SOURCE:
........

[ANNOUNCE] relayfs, a high-speed data relay filesystem

Tom Zanussi (zanussi@us.ibm.com)
Tue, 18 Mar 2003 10:34:17 -0600


A kernel patch implementing relayfs, a Linux filesystem designed to
simplify the buffering and efficient transfer of large amounts of data
from kernel to user space for those facilities that need to do such
things, is now available as:

http://www.opersys.com/ftp/pub/relayfs/patch-relayfs-2.5.65-030317.bz2

The relayfs home page, which will host the latest versions of the
above and related patches and info is:

http://www.opersys.com/relayfs

A preliminary description of the characteristics and API for relayfs
was previously posted to this list. Here's a link to that post:

http://marc.theaimsgroup.com/?l=linux-kernel&m=104196329807755&w=2

I've included at the end of this mail the relayfs doc file
(Documentation/filesystems/relafys.txt), which describes the API in
detail, as currently implemented.

Also, the Linux Trace Toolkit has been reworked to make use of
relayfs; a preliminary kernel patch and updated user tools
are available at the LTT website, and can be used as a concrete
working example of using the API:

http://www.opersys.com/relayfs/ltt-on-relayfs.html

I've tested the relayfs code (via the updated LTT code) on my UP PII
machine and so far haven't seen any problems with it, but I still need
to do SMP testing and otherwise pound more heavily on it - I plan on
generating some benchmark data, which in addition to putting relayfs
through its paces, should give some idea of how much overhead might be
introduced by the API/implementation itself, as compared with the
benchmark data previously posted for LTT without it:

http://marc.theaimsgroup.com/?l=linux-kernel&m=103573710926859&w=2

I wouldn't expect to see much difference, as the underlying logging
code is essentially the same.

Comments welcome.

Tom Zanussi <zanussi@us.ibm.com>
IBM Linux Technology Center/RAS

---------

relayfs - a high-speed data relay filesystem
============================================

relayfs is a filesystem designed to provide an efficient mechanism for
tools and facilities to relay large amounts of data from kernel space
to user space.

........

RECORD SET:

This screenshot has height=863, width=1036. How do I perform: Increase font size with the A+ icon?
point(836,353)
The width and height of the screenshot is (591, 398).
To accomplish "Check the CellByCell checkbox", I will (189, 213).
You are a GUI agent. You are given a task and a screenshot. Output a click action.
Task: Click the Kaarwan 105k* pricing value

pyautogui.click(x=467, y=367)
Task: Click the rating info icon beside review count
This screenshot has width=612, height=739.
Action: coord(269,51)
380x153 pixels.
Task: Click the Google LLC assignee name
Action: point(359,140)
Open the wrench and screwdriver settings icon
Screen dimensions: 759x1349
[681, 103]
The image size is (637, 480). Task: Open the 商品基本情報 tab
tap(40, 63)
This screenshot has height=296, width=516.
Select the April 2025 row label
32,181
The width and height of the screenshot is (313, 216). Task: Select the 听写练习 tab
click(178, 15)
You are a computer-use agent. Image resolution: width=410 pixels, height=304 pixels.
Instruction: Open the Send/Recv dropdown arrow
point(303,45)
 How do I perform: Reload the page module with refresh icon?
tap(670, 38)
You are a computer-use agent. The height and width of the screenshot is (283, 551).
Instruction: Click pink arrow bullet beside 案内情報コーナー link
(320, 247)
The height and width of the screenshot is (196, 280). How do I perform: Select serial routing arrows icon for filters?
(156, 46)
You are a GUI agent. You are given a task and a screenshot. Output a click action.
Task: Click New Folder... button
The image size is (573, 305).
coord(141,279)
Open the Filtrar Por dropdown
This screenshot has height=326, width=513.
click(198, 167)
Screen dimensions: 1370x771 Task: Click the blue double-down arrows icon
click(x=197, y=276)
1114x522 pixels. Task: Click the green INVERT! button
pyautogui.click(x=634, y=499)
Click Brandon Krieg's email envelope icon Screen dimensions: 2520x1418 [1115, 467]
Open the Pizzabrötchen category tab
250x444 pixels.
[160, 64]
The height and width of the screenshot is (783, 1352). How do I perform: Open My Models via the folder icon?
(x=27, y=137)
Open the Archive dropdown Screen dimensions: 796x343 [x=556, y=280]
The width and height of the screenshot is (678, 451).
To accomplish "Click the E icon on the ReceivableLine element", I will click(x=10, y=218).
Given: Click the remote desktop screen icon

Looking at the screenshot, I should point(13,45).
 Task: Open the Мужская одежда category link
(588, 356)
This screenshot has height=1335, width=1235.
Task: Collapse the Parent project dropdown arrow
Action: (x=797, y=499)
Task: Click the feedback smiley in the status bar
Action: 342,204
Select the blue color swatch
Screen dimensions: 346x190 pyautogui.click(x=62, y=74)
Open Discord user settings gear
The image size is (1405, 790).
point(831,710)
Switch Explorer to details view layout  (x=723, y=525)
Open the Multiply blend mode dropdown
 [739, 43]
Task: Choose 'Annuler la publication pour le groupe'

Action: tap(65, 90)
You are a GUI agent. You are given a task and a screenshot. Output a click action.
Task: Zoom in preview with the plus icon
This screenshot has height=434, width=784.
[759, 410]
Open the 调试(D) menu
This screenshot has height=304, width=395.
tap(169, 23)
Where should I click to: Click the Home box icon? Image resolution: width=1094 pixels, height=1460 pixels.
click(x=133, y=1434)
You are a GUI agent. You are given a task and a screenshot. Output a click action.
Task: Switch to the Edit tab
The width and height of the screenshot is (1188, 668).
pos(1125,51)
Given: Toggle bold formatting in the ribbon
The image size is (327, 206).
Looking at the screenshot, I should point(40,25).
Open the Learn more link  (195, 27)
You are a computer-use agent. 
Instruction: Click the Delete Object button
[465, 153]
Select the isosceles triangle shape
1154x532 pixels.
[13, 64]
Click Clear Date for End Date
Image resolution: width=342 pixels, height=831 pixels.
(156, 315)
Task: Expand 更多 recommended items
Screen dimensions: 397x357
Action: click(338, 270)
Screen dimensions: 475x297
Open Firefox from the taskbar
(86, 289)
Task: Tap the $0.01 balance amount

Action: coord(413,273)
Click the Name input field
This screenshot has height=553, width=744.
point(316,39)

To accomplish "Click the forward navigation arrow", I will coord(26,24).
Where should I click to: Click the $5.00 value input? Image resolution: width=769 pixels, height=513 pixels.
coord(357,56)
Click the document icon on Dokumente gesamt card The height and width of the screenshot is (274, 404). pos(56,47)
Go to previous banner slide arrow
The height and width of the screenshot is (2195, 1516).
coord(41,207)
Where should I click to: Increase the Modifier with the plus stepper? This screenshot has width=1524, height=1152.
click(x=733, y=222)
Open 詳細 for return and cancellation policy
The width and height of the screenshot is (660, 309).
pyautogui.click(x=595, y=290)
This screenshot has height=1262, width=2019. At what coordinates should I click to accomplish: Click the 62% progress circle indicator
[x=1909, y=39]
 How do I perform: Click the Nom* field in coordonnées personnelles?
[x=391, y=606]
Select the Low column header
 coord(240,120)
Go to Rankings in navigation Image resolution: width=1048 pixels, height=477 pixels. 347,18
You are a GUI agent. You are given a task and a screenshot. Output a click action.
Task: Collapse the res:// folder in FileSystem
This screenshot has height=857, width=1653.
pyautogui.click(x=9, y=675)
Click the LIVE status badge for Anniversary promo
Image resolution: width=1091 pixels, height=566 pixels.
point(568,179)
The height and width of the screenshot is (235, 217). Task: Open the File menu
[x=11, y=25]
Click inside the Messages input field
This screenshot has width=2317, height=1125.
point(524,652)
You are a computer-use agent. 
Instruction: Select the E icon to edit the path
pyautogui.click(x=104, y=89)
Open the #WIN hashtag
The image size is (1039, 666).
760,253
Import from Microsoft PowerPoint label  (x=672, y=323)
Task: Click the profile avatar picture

........

WORK TO DO:
**1)** In the relayfs announcement, condense the paragraph beginning "I've tested the relayfs code" into a short bulleted list.
**2)** According to the relayfs announcement, which toolkit was reworked to use relayfs?
**3)** Extend the relayfs announcement, picking up right after its final sentence.
The lines have no connection to the relayfs announcement.

IN RESPONSE:
**1)**
- Tested through the updated LTT code on a UP PII machine, with no problems found so far.
- SMP testing and heavier stress testing are still needed.
- Benchmark data is planned to exercise relayfs and estimate the overhead added by the API and implementation.
- The results will be compared with benchmark data previously posted for LTT without relayfs.

**2)** The Linux Trace Toolkit (LTT).

**3)**
The main idea behind relayfs is that every data flow is put into a
separate "channel" and each channel is a file. In practice, each
channel is a separate memory buffer allocated from within kernel space
upon channel instantiation. Software needing to relay data to user
space would open a channel or a number of channels, depending on its
needs, and would log data to that channel. All the buffering and
locking mechanics are taken care of by relayfs. The actual format and
protocol used for each channel is up to relayfs' clients.

relayfs makes no provisions for copying the same data to more than a
single channel. This is for the clients of the relay to take care of,
and so is any form of data filtering. The purpose is to keep relayfs
as simple as possible.

Usage
=====

In addition to the relayfs kernel API described below, relayfs
implements basic file operations. Here are the file operations that
are available and some comments regarding their behavior:

open() enables user to open an _existing_ channel.

mmap() results in channel's memory buffer being mmapped into the
caller's memory space.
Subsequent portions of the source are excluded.